The general membership of the Southern California Marine Association (SMCA) approved a merger of the regional trade group and boat show producer with the National Marine Manufacturers Association (NMMA).

According to The Log newspaper, Irvine, Calif., the move comes after months of discussions between the two organizations. The California group will cease to be a corporation, leaving its five California-based consumer boat shows in the hands of the Chicago-based NMMA.

The SCMA’s board met Tuesday to tally the membership’s vote. Ninety-three percent of members approved the merger.

J.R. Means, an SCMA board member and a Southern California yacht broker, told The Log that SCMA director Dave Geoffrey brought the merger idea to the board in January. Discussions followed with NMMA president Thom Dammrich and other representatives after the SCMA’s Los Angeles Boat Show. The final decision was left to SCMA members.

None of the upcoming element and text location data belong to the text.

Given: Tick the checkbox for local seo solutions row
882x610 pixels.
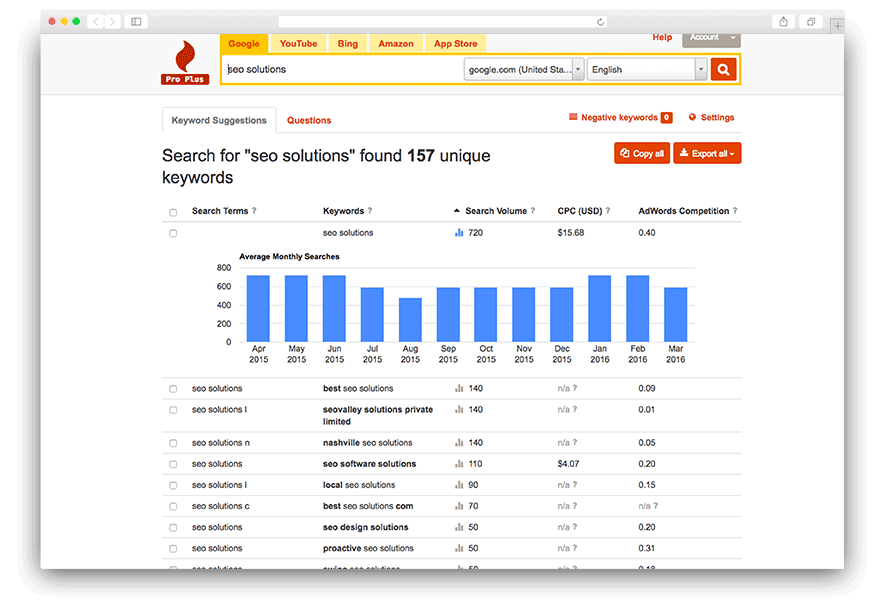Looking at the screenshot, I should click(x=173, y=484).
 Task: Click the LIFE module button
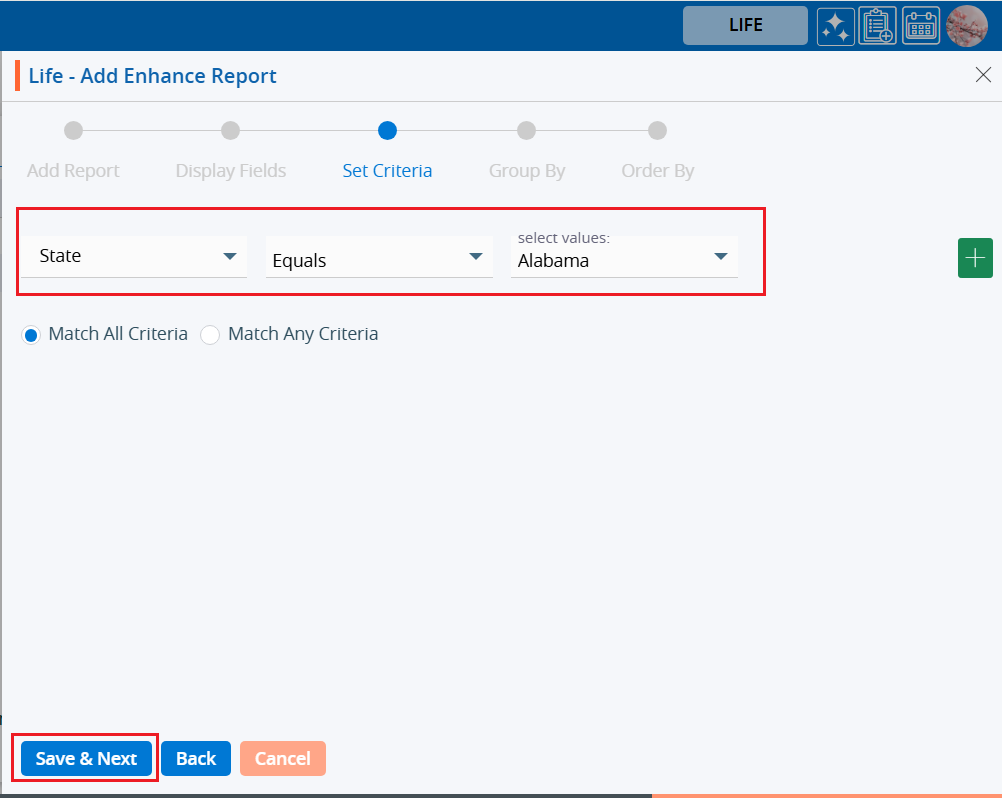745,26
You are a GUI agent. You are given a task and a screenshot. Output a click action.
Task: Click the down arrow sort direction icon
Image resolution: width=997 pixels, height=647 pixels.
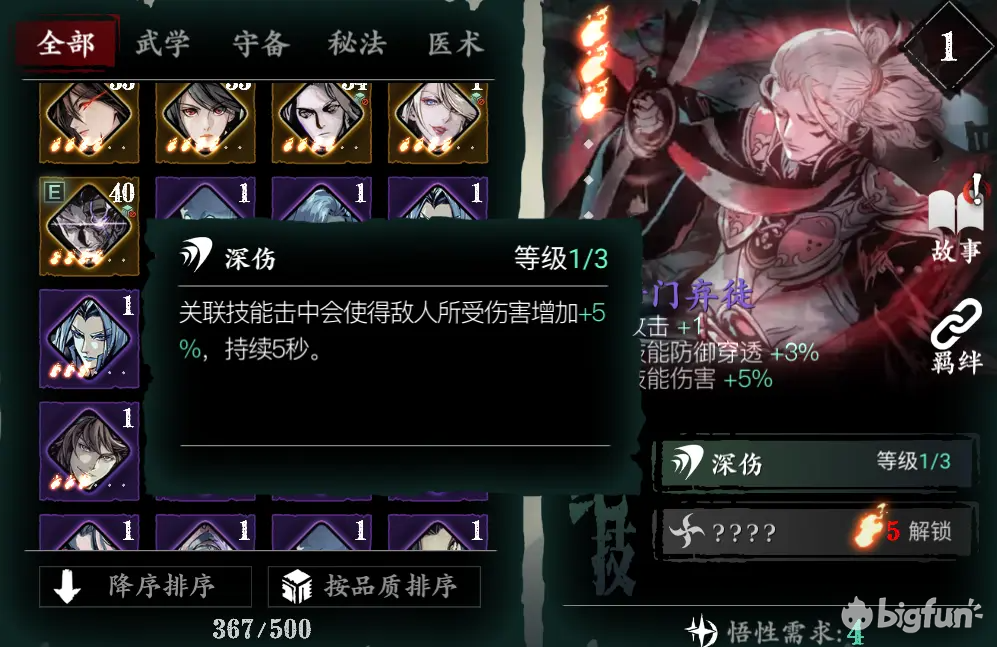[67, 585]
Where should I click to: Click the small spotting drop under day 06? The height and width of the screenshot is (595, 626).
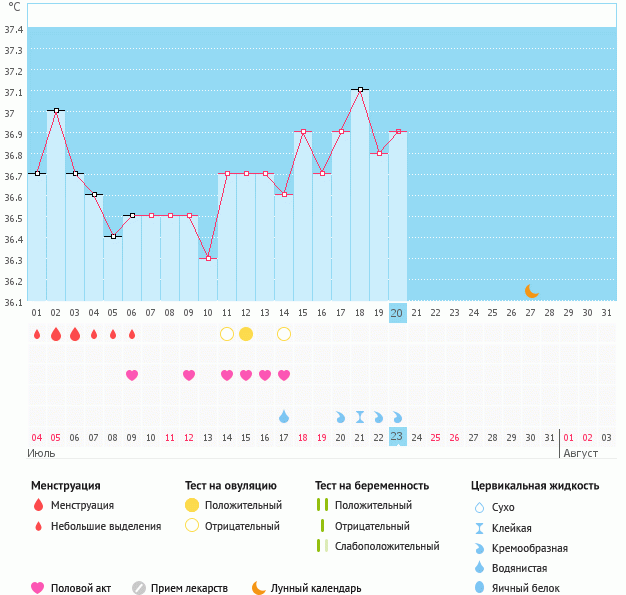pyautogui.click(x=132, y=334)
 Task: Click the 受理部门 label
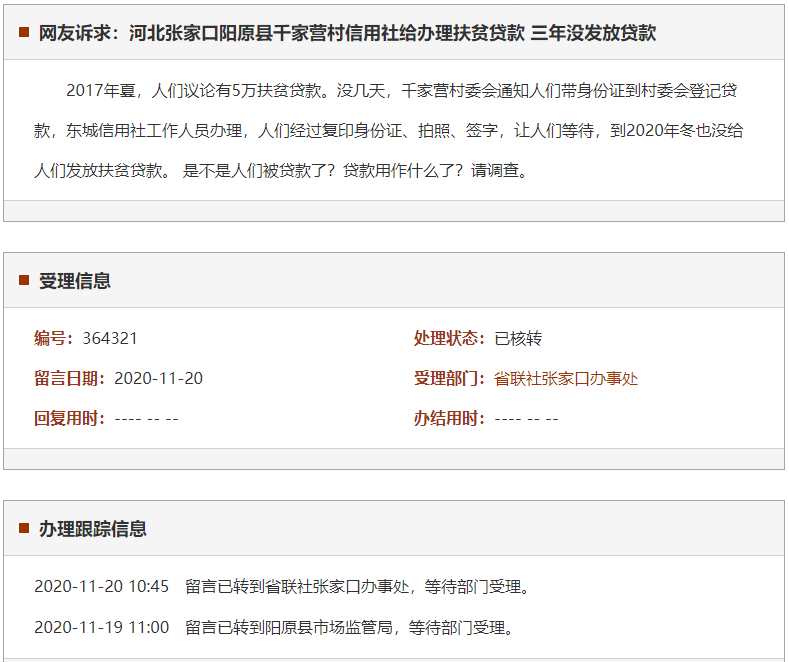(x=450, y=378)
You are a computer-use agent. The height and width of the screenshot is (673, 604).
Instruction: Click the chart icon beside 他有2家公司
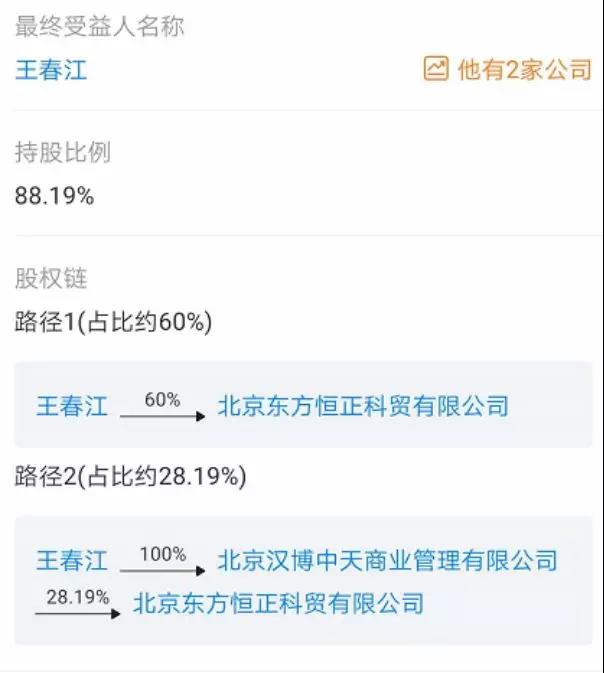(435, 69)
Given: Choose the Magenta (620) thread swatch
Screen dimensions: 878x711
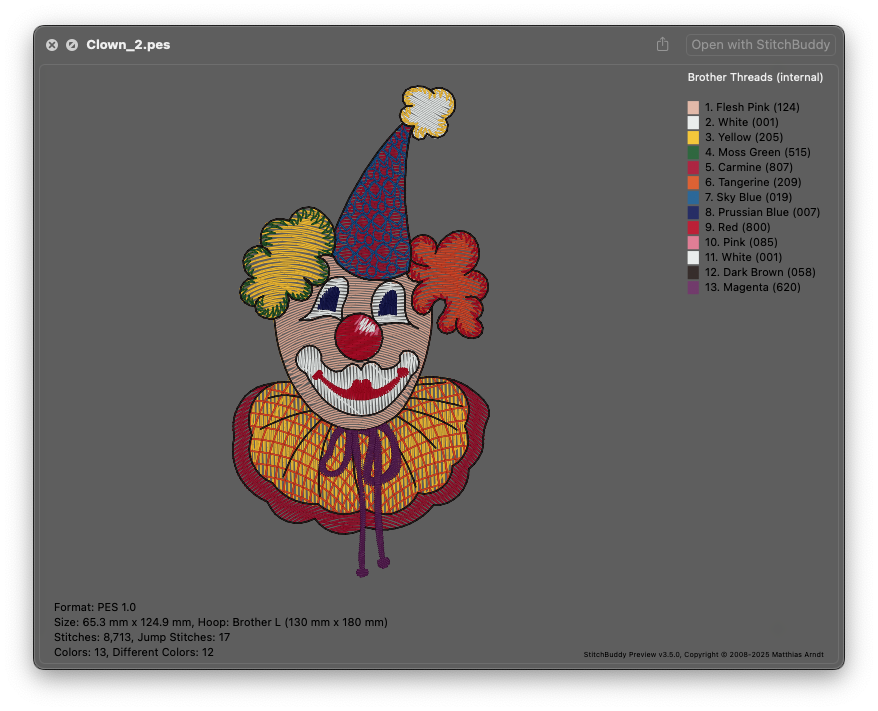Looking at the screenshot, I should [693, 287].
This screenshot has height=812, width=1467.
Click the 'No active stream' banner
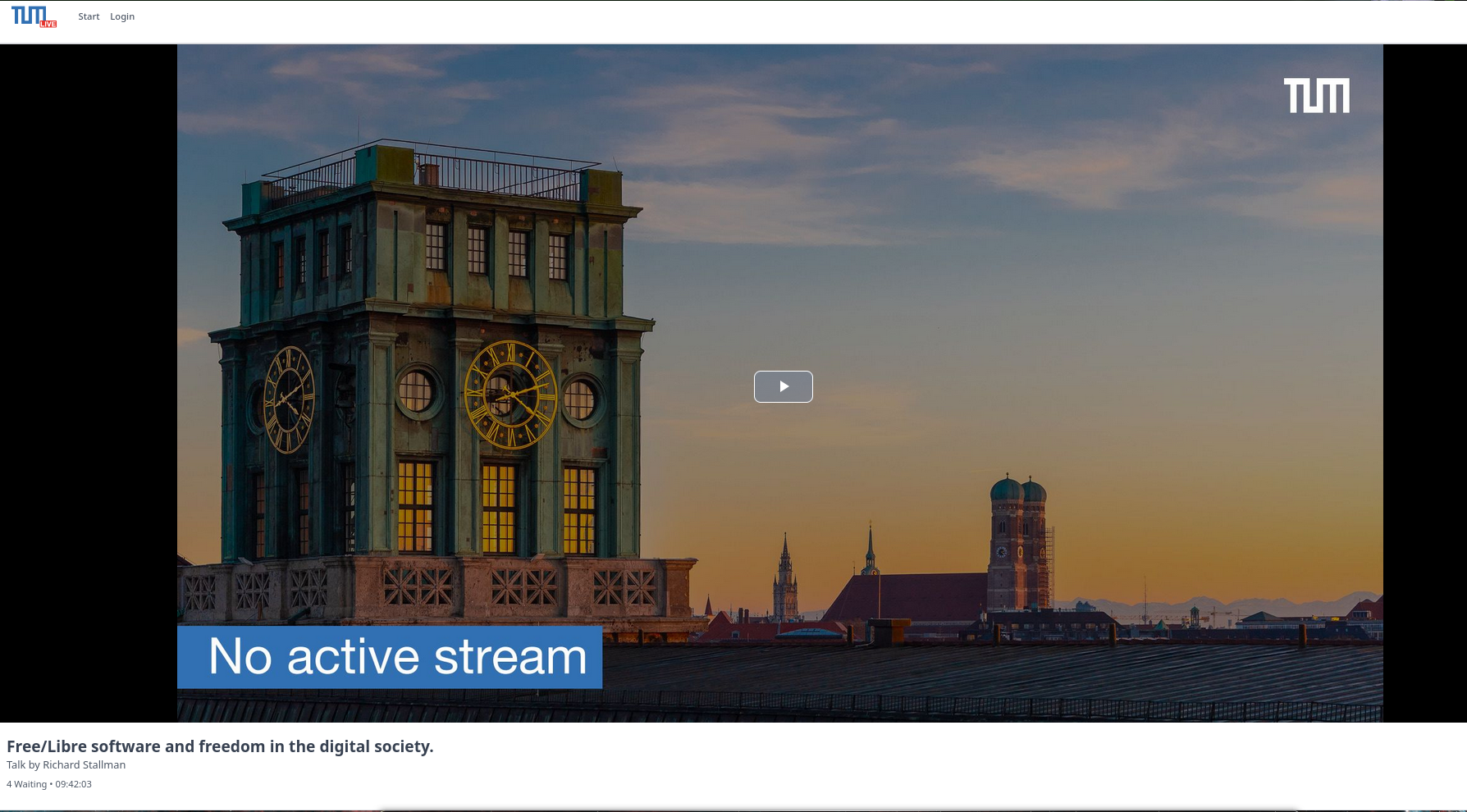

“The membership believes that with the strength of NMMA they will have a stronger organization — with more consumers coming to boat shows, more strength at boat shows and more money spent on growing boating in general,” Means said.

The hope is that by merging SCMA into a national organization, the group’s local boat shows and regional lobbying efforts will be boosted by the additional power and presence of NMMA, including additional event-producing expertise, more resources for local government lobbying and participation in nationwide boater promotions.

The future of the SCMA’s five boat shows remains in question. The group will decide which shows are viable. Marinafest in Marina del Rey, the Orange County Boat Festival in Newport Beach, the San Diego Yacht and Boat Show on Harbor Island and the Los Angeles Boat Show will continue as planned this year, Means said.

“The flagship, or crown jewel, is still the Los Angeles show,” Means said. “The NMMA is interested in making that back into the huge production that drew 40,000 to 50,000 people a year. That’s what they’re going to spend a lot of effort and energy on: creating a ‘Miami-esque’ show in Los Angeles again.”